DATA SHOWN:
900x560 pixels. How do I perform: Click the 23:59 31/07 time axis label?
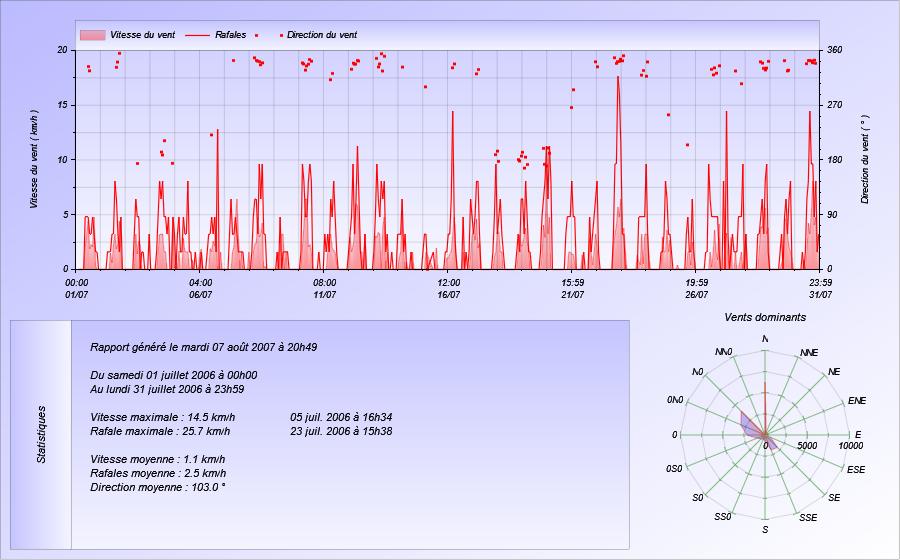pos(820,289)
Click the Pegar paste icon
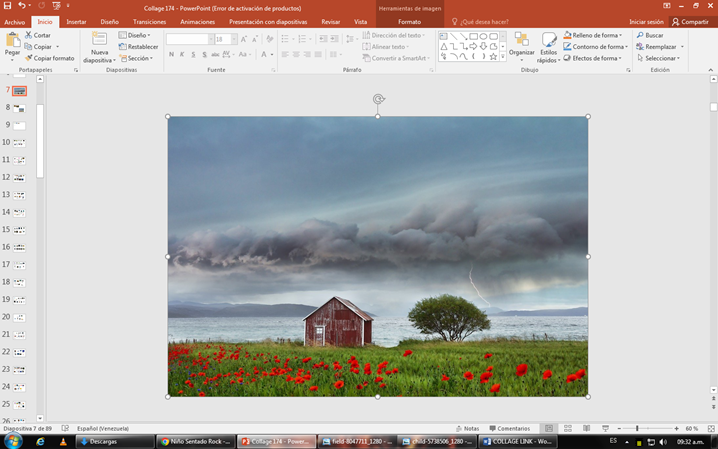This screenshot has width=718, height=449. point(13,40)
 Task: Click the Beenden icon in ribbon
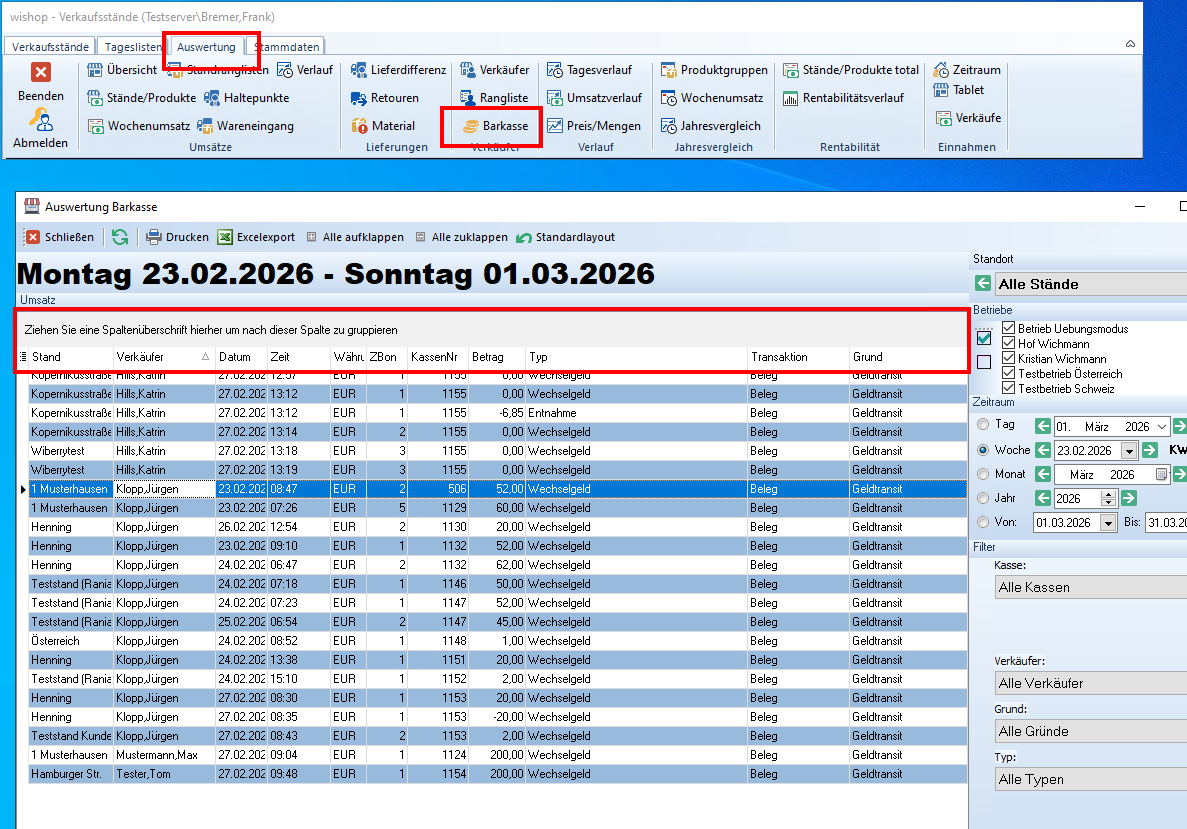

TASK ITEM: Without including any picture, set down the listing above exactly as it appears.

SOLUTION TO THE EXERCISE:
900x560 pixels. How do I perform: Click the 23:59 31/07 time axis label?
pos(820,289)
Click the Pegar paste icon
This screenshot has width=718, height=449. point(13,40)
 Task: Click the Beenden icon in ribbon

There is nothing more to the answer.